§ [SECOND READING.]
§ Order of the Day for the Second Reading read.
§ THE EARL OF GRANARD
My Lords, the Bill which I have the honour to present to your Lordships for Second Reading is similar to that which Lord Courtney presented last year, and which your Lordships were good enough to pass. I will state, as briefly as possible, 568 its main provisions. In any action at common law, in the case of a fatal accident, the representatives of the deceased are allowed to retain any benefit which may accrue from policies of insurance, together with any damages which the Court may see fit to award. In the case of Lord Campbell's Act, however, this is not so, for any money accruing from a policy taken out by the deceased has to be set off against the damages awarded by the Court. Lord Campbell's Act has been for a great number of years quiescent, but in 1905 the case of Sykes v. the Lancashire and Yorkshire Railway was decided, in which the Judge ruled that the amount accruing to the deceased under a policy of insurance must be deducted from the damages awarded by the jury. For instance, if a jury were inclined to award damages to the amount of £2,000 and the amount of insurance accruing to the deceased was £1,000, in that case they would only be able to give a verdict for £1,000; and your Lordships will therefore see that the person who is actually responsible for the death derives a benefit at the expense of the deceased. The privilege of contracting out has already been given by your Lordships in the Ocean Accident Insurance Act passed last year, and also, I think, in another similar Act. The result has been that these particular insurance companies have been given preferential treatment, and are in a much better position than any of the other insurance companies who have not availed themselves of private legislation. It is a curious thing, in regard to this, that private Acts have over-ruled a public Act.
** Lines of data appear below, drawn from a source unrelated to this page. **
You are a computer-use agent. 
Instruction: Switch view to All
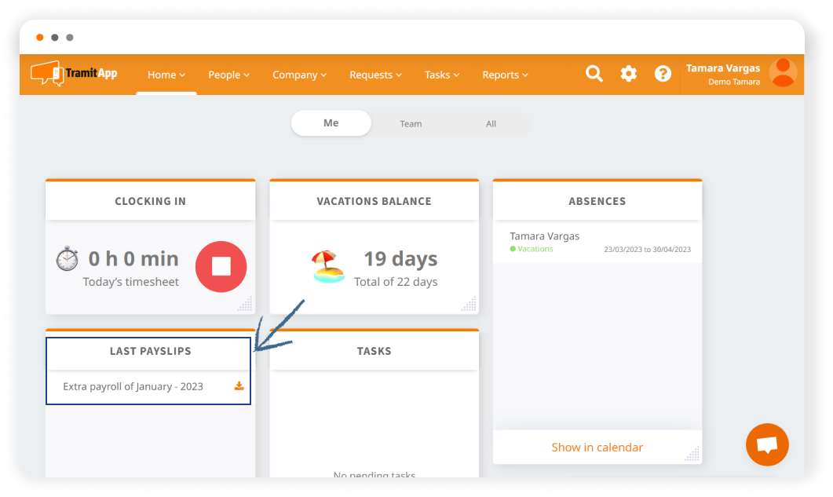click(x=491, y=124)
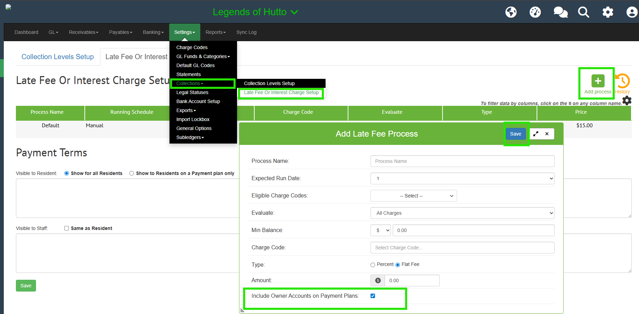Open the dashboard gauge icon

tap(535, 12)
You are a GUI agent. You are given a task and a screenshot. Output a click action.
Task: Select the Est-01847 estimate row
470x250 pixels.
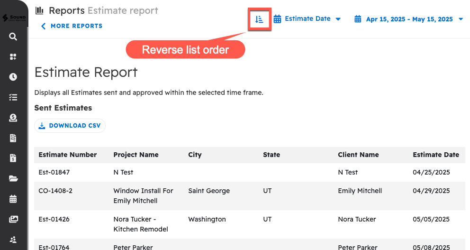coord(54,172)
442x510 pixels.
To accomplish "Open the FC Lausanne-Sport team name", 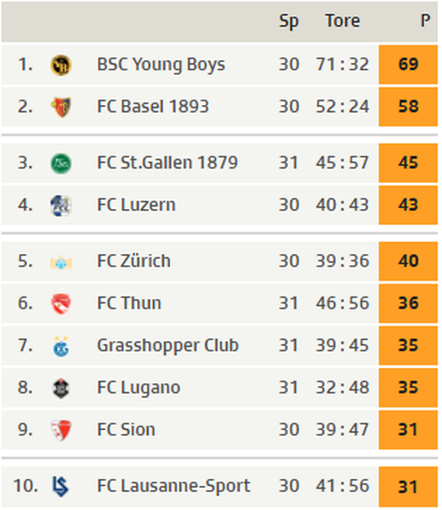I will coord(174,486).
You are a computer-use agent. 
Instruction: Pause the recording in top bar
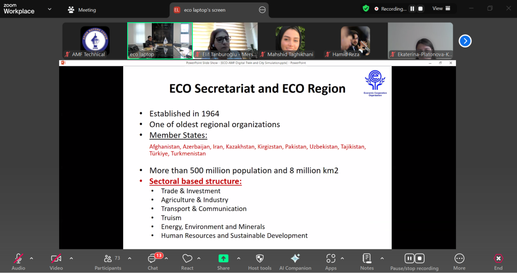[412, 9]
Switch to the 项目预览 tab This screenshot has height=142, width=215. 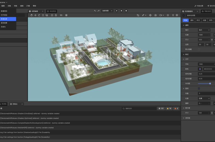click(51, 11)
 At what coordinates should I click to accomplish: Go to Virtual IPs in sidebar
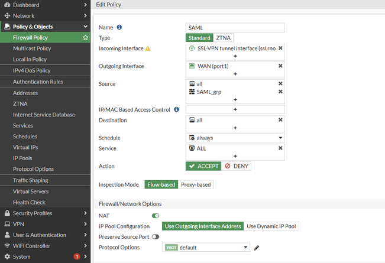coord(26,147)
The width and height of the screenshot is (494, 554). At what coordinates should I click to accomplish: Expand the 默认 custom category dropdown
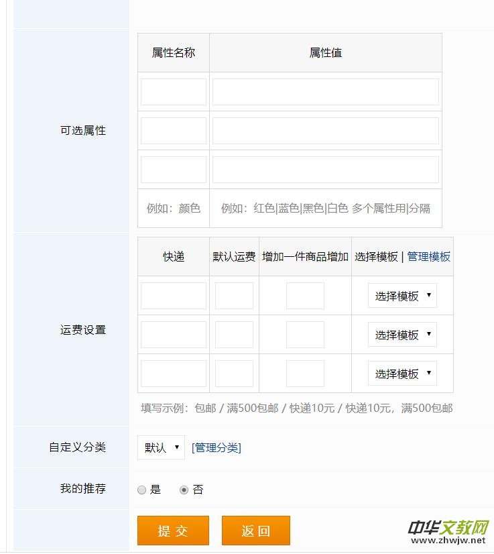pos(161,447)
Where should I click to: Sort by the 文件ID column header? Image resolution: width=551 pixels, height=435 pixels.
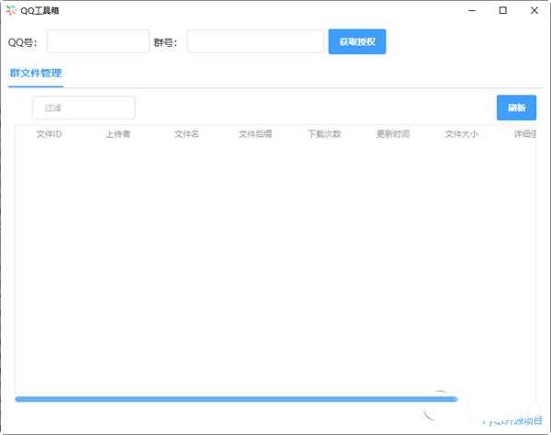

There are at present about twenty-five or thirty insurance companies anxious to promote private Bills with the object of contracting out of Lord Campbell's Act and thereby secure equality with the two companies to whom this privilege has been given. The provisions of this Bill are limited to Lord Campbell's Act, and in no way affect any other Acts. I therefore trust your Lordships will see your way to give the Bill a Second Reading.
§ Moved, 'That the Bill be now read 2a."—(The Earl of Granard.)
§ On Question, Bill read 2a (according to order), and committed to a Committee of the Whole House on Thursday next.